From the line that contains "Given: Advance to the next image" down to the final line of the listing below, set down every line exactly, both ends included, and drop the pictures.

**Listed records**
##########
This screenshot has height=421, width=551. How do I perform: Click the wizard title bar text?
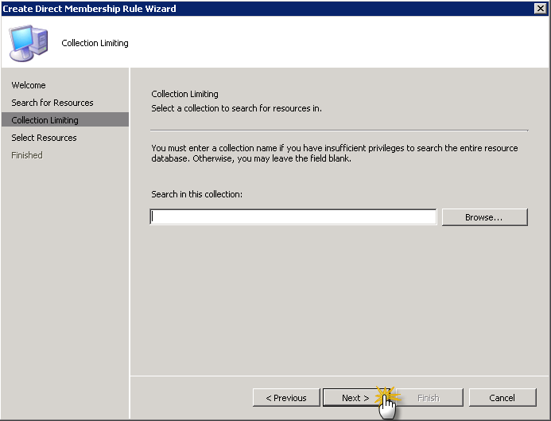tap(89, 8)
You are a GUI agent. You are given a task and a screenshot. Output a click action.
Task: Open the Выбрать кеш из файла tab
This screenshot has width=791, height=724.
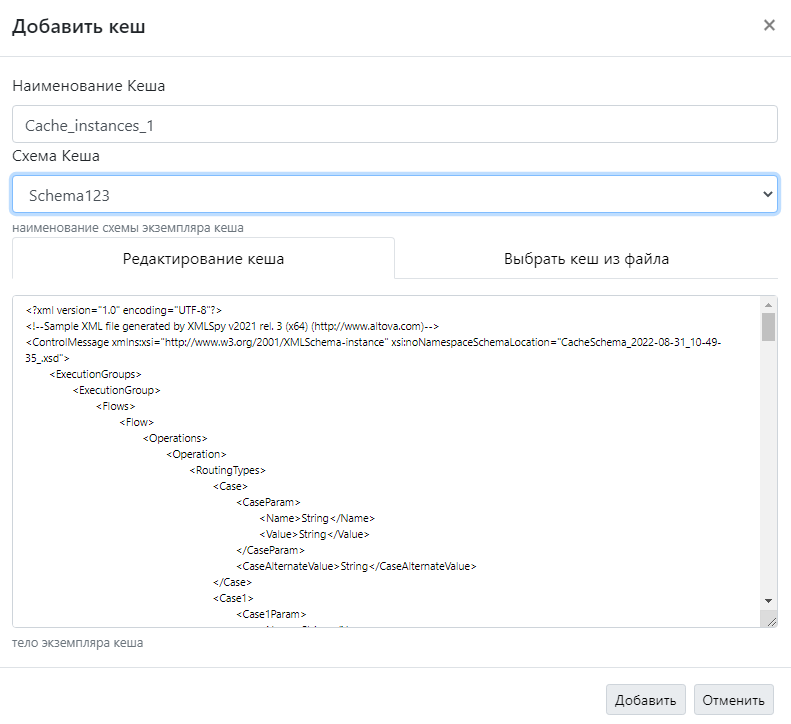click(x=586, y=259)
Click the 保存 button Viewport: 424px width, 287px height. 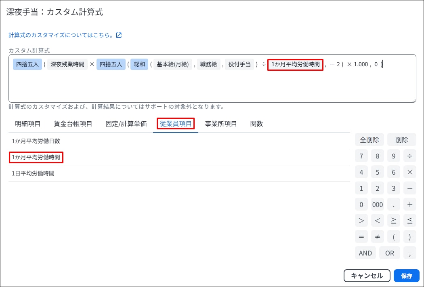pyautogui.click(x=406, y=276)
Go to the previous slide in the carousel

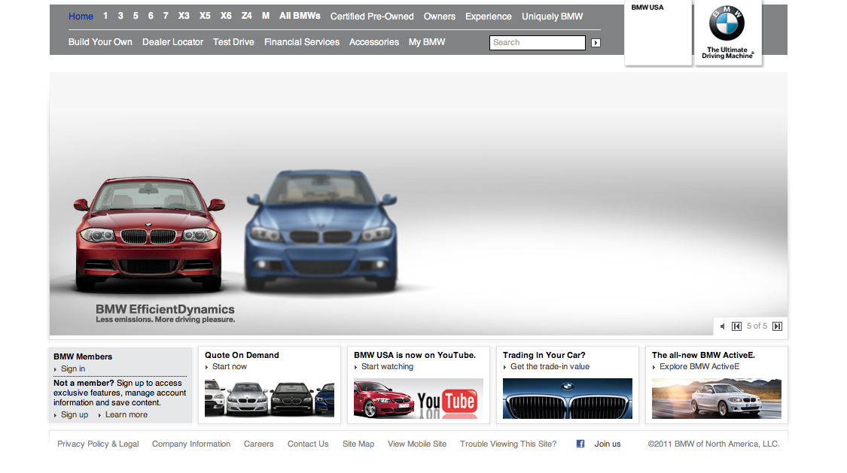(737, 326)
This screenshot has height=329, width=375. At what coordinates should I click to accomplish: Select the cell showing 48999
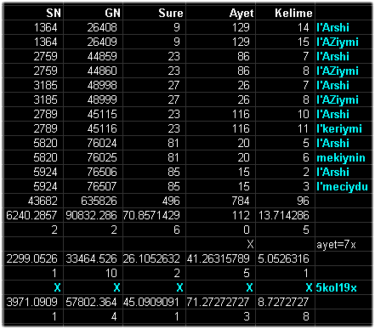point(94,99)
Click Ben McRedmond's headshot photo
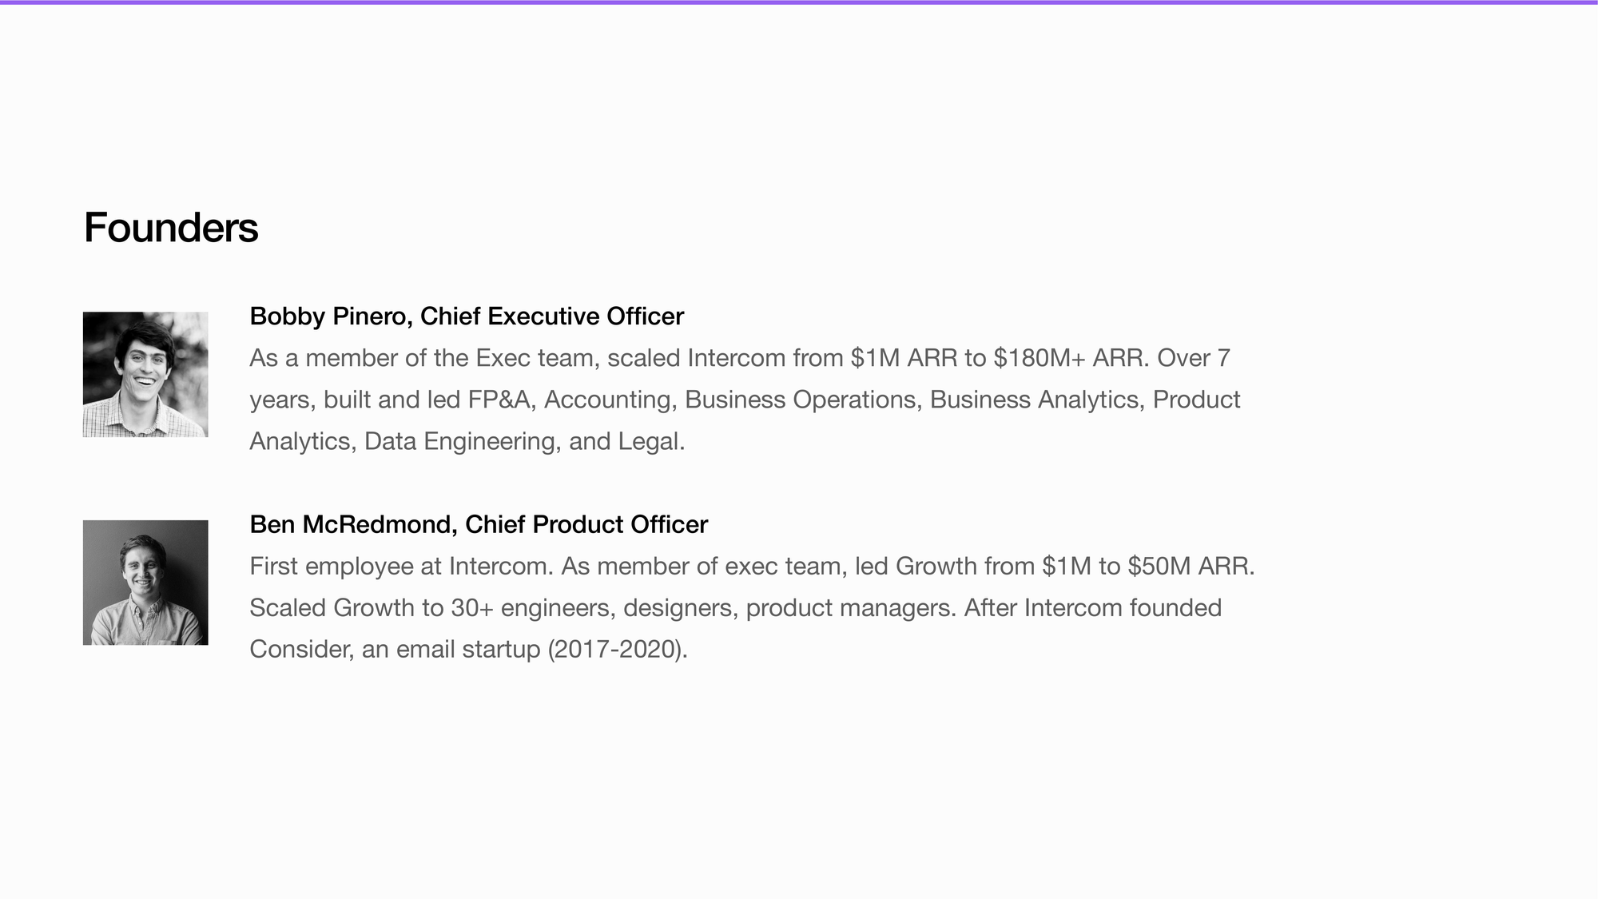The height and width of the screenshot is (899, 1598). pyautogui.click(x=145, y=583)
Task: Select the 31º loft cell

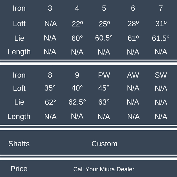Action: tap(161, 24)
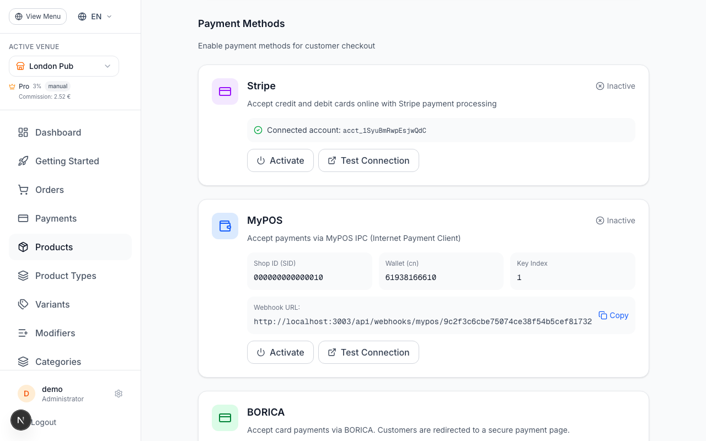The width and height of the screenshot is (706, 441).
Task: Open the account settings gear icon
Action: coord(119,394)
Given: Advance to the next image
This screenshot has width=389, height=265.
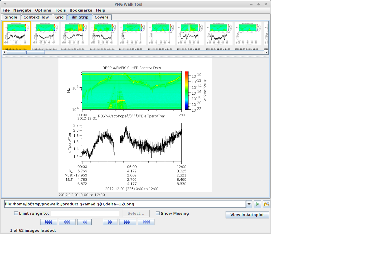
##########
**Solution**
Given: Advance to the next image
This screenshot has width=389, height=265.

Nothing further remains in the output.